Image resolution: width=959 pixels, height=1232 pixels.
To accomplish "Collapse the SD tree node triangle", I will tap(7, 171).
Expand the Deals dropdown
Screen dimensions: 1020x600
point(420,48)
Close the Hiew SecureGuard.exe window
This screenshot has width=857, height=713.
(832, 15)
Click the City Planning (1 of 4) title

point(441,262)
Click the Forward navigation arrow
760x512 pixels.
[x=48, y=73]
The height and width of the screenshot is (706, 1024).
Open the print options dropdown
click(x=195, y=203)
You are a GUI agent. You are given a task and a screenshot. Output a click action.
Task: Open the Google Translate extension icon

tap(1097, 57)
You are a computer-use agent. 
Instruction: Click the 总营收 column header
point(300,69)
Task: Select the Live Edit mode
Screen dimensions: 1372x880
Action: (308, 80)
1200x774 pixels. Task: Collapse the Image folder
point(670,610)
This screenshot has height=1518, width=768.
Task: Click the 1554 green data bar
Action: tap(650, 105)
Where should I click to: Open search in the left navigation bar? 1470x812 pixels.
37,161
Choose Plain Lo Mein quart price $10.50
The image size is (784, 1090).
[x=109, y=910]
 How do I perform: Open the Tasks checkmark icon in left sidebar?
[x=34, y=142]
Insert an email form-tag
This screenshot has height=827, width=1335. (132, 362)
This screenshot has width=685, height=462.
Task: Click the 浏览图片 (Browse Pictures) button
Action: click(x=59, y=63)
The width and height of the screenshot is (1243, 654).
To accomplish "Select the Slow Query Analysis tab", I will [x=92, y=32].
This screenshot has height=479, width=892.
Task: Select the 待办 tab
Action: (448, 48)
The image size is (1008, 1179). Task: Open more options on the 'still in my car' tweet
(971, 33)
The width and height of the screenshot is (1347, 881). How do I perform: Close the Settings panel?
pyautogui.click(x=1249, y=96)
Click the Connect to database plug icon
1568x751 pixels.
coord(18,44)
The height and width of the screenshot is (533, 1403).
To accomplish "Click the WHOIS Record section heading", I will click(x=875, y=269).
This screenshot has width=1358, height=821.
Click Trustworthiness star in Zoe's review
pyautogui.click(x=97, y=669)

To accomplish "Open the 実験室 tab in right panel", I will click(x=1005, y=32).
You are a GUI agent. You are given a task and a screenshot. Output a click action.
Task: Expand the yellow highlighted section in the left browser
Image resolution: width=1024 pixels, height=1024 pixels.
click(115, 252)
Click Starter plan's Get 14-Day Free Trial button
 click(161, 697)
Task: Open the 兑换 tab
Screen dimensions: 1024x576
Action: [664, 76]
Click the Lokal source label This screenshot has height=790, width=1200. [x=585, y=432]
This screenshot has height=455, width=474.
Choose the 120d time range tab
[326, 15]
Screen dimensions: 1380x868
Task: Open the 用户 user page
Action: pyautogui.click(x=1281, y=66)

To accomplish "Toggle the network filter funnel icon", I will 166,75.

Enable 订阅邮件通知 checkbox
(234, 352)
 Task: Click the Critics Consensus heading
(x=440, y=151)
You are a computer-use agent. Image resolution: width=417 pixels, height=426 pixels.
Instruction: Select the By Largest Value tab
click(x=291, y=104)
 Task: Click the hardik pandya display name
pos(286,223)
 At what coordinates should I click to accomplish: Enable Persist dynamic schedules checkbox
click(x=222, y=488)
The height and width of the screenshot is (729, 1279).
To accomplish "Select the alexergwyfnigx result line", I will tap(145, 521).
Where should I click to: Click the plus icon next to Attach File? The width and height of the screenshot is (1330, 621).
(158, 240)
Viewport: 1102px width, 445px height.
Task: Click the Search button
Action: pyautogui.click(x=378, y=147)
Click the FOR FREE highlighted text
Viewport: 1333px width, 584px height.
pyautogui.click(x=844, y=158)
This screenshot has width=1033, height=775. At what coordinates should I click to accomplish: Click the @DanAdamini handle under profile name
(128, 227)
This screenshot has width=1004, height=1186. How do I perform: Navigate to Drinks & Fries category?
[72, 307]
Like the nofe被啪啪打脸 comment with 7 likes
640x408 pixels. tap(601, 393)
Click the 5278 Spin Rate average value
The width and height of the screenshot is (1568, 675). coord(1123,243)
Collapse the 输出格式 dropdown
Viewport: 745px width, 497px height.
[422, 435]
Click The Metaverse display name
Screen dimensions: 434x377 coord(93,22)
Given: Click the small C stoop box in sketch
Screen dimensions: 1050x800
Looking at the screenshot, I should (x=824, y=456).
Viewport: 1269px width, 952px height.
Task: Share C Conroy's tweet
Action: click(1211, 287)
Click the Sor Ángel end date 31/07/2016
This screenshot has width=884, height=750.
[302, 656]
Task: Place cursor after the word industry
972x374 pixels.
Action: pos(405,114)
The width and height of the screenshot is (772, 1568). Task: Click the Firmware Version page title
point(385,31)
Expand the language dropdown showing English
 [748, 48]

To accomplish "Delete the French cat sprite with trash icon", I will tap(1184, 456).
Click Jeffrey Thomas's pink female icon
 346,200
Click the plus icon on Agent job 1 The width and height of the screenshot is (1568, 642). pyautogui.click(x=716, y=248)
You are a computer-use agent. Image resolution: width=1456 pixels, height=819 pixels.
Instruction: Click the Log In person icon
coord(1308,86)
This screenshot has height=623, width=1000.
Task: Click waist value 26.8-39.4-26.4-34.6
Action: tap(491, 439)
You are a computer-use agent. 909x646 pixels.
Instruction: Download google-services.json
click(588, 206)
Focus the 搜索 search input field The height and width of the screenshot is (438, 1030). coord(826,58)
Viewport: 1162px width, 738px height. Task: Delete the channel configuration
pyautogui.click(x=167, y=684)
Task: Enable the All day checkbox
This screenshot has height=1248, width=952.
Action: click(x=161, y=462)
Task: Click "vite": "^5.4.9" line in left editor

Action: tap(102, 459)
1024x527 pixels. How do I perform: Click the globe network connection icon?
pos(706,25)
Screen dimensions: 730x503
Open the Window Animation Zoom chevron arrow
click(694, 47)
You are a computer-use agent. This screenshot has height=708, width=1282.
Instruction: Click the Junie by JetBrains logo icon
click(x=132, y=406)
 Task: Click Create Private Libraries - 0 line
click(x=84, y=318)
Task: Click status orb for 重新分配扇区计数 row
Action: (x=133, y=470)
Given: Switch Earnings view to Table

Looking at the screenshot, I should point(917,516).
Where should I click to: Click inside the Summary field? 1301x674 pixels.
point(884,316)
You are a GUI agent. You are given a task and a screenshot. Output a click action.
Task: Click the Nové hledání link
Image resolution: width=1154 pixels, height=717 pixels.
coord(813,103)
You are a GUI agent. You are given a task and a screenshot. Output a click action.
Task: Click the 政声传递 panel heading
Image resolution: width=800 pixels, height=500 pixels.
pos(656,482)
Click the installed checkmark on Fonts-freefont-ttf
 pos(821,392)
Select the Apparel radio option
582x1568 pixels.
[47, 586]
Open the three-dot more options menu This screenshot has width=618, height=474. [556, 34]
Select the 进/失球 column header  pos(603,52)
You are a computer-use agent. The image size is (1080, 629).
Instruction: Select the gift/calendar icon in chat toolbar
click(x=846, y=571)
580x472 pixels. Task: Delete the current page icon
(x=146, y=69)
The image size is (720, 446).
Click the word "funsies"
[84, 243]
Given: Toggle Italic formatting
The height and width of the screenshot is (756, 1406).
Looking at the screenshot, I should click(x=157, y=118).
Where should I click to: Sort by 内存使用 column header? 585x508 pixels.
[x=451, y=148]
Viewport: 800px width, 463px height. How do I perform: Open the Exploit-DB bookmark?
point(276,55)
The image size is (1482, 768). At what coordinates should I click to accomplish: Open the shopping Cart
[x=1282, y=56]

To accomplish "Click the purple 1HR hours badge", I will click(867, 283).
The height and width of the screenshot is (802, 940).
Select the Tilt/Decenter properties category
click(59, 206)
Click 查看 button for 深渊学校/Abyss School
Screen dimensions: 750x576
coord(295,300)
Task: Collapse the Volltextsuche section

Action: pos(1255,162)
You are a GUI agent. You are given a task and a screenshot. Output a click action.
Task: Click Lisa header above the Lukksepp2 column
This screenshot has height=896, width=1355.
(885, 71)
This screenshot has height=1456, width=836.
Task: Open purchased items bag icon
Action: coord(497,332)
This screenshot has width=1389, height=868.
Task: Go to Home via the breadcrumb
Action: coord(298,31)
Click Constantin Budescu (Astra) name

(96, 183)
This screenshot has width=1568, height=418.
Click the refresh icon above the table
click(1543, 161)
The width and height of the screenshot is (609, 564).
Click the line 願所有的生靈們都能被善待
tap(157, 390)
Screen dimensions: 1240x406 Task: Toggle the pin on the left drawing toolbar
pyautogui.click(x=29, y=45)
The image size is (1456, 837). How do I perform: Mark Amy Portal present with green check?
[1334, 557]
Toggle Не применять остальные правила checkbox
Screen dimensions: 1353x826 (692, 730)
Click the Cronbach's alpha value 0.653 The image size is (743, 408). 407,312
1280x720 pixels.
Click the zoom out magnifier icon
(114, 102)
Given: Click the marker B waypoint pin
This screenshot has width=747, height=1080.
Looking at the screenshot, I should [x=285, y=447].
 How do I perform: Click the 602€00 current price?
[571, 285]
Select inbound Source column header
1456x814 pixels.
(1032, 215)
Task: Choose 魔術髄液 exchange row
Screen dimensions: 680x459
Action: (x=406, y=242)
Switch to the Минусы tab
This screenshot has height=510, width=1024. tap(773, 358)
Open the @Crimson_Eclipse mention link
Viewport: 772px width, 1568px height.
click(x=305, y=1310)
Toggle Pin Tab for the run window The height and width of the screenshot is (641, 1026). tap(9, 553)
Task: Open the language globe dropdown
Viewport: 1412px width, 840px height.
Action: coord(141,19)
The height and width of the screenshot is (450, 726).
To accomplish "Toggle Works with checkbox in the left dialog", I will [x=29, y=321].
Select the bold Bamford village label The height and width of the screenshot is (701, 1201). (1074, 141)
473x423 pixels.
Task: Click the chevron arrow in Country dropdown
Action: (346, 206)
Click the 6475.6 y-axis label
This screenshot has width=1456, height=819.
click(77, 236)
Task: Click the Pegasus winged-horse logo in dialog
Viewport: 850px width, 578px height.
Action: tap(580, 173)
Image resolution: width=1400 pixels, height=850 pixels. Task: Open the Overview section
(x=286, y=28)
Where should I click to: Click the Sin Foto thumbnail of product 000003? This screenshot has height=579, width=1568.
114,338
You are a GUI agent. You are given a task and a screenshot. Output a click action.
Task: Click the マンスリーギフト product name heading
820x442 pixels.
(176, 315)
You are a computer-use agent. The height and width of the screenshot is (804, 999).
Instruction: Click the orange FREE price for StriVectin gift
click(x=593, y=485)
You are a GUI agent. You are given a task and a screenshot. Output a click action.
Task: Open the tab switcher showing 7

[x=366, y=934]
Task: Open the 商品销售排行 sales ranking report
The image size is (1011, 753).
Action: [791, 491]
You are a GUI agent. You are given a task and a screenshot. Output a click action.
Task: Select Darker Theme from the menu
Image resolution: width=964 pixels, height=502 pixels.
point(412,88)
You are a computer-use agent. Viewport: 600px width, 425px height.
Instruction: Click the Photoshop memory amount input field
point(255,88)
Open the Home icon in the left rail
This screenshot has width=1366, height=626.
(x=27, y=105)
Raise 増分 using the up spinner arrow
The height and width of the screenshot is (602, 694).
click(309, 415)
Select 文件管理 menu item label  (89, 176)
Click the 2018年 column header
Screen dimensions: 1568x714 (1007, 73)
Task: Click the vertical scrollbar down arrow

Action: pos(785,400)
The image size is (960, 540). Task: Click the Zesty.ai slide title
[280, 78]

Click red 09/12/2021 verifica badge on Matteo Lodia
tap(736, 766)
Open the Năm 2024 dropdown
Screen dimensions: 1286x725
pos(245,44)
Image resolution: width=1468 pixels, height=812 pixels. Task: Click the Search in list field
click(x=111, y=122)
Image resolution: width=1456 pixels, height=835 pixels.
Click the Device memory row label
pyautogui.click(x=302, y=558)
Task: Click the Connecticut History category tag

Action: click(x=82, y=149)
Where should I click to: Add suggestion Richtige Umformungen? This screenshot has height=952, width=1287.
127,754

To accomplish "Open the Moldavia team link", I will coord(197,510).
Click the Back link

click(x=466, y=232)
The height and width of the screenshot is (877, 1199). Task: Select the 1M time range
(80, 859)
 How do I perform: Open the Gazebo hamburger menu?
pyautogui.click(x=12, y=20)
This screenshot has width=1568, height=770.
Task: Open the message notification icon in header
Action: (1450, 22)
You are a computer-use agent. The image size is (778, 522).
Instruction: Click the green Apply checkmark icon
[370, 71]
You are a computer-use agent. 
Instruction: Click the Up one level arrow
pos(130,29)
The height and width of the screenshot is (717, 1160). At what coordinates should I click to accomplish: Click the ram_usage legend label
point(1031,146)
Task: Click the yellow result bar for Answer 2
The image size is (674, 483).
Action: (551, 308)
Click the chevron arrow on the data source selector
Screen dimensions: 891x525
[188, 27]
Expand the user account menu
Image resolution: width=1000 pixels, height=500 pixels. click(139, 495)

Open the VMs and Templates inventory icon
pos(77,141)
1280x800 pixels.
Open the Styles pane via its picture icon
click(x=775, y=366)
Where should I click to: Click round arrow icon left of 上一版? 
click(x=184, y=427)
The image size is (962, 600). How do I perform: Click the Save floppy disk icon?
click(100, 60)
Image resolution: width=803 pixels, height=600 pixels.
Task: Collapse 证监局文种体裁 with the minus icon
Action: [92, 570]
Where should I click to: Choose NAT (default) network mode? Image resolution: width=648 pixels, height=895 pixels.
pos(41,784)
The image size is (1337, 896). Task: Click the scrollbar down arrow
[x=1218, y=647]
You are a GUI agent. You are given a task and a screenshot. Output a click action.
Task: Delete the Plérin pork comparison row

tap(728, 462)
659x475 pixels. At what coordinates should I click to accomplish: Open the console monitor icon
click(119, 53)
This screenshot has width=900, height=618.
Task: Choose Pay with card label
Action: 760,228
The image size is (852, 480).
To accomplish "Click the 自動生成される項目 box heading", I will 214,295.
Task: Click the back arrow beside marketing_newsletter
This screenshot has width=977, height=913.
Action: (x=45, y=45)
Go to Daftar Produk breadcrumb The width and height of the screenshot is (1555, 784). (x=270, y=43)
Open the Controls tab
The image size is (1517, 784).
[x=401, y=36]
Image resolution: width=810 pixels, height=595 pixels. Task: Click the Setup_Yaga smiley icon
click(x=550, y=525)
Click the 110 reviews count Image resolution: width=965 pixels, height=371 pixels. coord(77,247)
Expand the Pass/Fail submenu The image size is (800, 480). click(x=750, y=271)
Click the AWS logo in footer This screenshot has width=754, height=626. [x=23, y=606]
^^^^^^^^
— How to complete this task —
Respond with a single number, namely how many lines of the entries contain the word "dialog".

— Solution —
2